TASK BRIEF:
Where a line in the material below has the string "agent", please report it.

INPUT RECORDS:
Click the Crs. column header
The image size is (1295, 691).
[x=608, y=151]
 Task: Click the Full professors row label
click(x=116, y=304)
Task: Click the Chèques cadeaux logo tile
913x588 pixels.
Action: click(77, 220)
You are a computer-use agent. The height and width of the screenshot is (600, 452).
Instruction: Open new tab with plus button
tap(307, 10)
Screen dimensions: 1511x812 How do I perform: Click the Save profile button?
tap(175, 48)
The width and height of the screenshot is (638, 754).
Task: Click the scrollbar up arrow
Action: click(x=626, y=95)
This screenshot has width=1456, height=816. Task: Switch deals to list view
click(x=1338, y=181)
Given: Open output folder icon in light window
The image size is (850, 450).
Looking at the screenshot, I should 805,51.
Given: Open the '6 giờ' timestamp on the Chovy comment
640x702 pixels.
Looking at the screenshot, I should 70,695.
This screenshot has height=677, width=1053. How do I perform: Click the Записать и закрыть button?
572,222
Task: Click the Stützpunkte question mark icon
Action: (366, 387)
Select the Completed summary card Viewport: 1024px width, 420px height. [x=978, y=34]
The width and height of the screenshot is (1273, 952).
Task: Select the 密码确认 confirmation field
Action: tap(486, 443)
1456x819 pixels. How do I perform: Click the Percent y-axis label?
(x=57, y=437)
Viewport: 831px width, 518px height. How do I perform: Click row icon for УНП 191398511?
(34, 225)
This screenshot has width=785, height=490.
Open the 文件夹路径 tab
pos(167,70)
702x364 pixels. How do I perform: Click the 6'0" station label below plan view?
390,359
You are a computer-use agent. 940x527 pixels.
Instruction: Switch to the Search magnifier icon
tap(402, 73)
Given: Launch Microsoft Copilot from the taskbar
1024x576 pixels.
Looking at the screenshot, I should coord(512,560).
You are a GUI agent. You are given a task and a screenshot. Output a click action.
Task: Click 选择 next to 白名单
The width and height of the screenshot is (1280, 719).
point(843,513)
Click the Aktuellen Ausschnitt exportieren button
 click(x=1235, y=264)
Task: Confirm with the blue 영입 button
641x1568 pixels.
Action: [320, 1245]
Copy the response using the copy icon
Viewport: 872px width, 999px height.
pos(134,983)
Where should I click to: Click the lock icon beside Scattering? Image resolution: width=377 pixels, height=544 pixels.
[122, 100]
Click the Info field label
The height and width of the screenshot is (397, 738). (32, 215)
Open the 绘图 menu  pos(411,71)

WRITTEN SOLUTION:
You are a computer-use agent. The height and width of the screenshot is (600, 452).
You are a computer-use agent. 940x527 pixels.
You are a GUI agent. You are given a task and a screenshot. Output a click action.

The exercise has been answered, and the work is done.